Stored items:
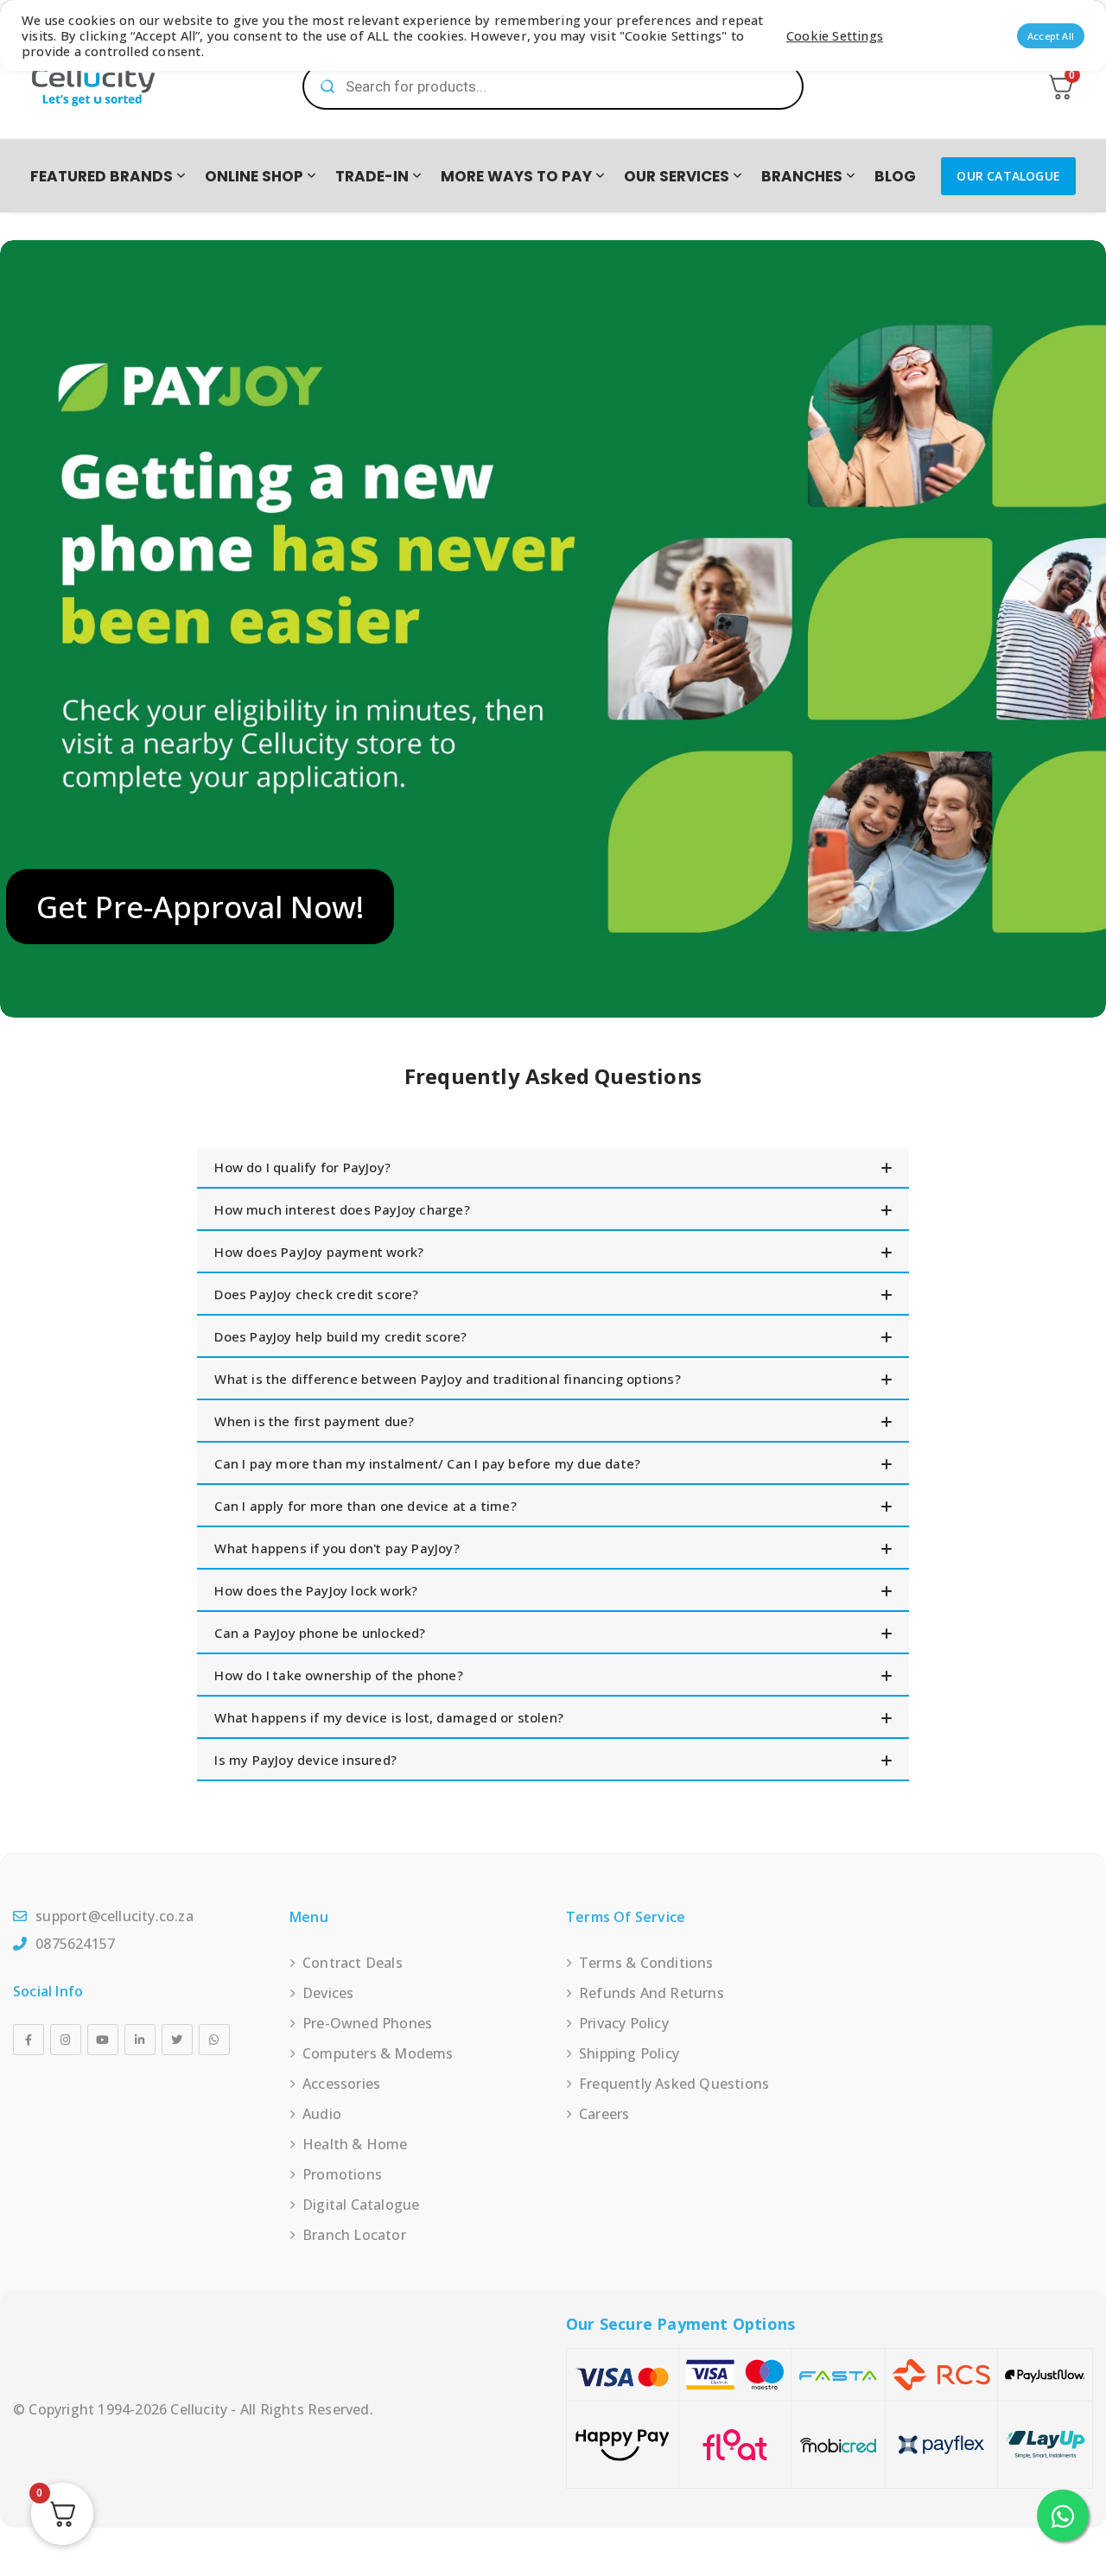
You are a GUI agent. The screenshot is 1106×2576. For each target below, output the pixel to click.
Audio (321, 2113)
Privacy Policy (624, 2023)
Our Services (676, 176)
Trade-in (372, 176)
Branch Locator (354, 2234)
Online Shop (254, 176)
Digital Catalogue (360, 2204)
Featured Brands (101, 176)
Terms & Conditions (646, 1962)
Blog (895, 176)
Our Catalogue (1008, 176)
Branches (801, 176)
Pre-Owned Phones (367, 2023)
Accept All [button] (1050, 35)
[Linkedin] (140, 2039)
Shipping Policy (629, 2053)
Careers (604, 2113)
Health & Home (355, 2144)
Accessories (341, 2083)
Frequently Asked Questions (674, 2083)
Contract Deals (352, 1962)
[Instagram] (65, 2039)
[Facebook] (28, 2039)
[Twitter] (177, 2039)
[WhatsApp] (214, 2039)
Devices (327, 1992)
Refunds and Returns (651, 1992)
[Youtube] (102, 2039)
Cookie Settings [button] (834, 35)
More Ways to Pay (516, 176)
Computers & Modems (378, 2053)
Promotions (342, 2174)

## Activity
Report the lines above that have the word "button" in them.

## Solution to this problem
Accept All [button] (1050, 35)
Cookie Settings [button] (834, 35)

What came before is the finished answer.